■ EXERCISE DIRECTIONS
Copy all of the records word for word.

■ ENTRIES PROVIDED
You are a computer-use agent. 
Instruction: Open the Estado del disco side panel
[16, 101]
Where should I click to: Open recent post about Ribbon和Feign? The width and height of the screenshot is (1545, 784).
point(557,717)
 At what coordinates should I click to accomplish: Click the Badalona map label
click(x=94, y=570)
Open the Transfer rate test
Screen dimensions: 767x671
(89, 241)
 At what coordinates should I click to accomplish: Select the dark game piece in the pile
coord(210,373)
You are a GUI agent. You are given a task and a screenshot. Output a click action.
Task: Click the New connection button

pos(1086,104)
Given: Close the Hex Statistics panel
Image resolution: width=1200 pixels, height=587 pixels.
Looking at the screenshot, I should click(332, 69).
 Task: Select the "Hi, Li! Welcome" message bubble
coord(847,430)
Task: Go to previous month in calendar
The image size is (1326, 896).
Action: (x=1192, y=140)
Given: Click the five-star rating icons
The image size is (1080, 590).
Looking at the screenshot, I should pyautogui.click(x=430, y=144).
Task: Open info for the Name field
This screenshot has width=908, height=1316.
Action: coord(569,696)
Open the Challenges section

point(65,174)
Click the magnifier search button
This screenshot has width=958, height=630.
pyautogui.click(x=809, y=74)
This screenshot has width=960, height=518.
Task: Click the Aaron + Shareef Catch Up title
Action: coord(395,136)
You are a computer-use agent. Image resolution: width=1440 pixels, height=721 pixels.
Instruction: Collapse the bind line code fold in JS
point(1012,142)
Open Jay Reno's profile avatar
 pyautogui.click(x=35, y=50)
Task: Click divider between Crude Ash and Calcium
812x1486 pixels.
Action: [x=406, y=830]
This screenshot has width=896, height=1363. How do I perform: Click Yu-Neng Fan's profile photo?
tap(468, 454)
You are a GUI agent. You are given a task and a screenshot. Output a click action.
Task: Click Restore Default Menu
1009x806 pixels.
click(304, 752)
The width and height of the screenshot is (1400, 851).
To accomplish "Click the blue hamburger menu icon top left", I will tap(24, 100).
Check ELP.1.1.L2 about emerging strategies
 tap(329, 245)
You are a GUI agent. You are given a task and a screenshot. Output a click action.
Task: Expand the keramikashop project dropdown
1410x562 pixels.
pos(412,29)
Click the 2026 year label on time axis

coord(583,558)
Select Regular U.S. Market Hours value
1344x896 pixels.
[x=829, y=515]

■ YOUR RESPONSE
You are a computer-use agent. 
Instruction: Open the Estado del disco side panel
[16, 101]
Where should I click to: Open recent post about Ribbon和Feign? The width and height of the screenshot is (1545, 784).
point(557,717)
 At what coordinates should I click to accomplish: Click the Badalona map label
click(x=94, y=570)
Open the Transfer rate test
Screen dimensions: 767x671
(89, 241)
 At what coordinates should I click to accomplish: Select the dark game piece in the pile
coord(210,373)
You are a GUI agent. You are given a task and a screenshot. Output a click action.
Task: Click the New connection button

pos(1086,104)
Given: Close the Hex Statistics panel
Image resolution: width=1200 pixels, height=587 pixels.
Looking at the screenshot, I should click(332, 69).
 Task: Select the "Hi, Li! Welcome" message bubble
coord(847,430)
Task: Go to previous month in calendar
The image size is (1326, 896).
Action: (x=1192, y=140)
Given: Click the five-star rating icons
The image size is (1080, 590).
Looking at the screenshot, I should pyautogui.click(x=430, y=144).
Task: Open info for the Name field
This screenshot has width=908, height=1316.
Action: coord(569,696)
Open the Challenges section

point(65,174)
Click the magnifier search button
This screenshot has width=958, height=630.
pyautogui.click(x=809, y=74)
This screenshot has width=960, height=518.
Task: Click the Aaron + Shareef Catch Up title
Action: coord(395,136)
You are a computer-use agent. Image resolution: width=1440 pixels, height=721 pixels.
Instruction: Collapse the bind line code fold in JS
point(1012,142)
Open Jay Reno's profile avatar
 pyautogui.click(x=35, y=50)
Task: Click divider between Crude Ash and Calcium
812x1486 pixels.
Action: [x=406, y=830]
This screenshot has width=896, height=1363. How do I perform: Click Yu-Neng Fan's profile photo?
tap(468, 454)
You are a GUI agent. You are given a task and a screenshot. Output a click action.
Task: Click Restore Default Menu
1009x806 pixels.
click(304, 752)
The width and height of the screenshot is (1400, 851).
To accomplish "Click the blue hamburger menu icon top left", I will tap(24, 100).
Check ELP.1.1.L2 about emerging strategies
 tap(329, 245)
You are a GUI agent. You are given a task and a screenshot. Output a click action.
Task: Expand the keramikashop project dropdown
1410x562 pixels.
pos(412,29)
Click the 2026 year label on time axis

coord(583,558)
Select Regular U.S. Market Hours value
1344x896 pixels.
[x=829, y=515]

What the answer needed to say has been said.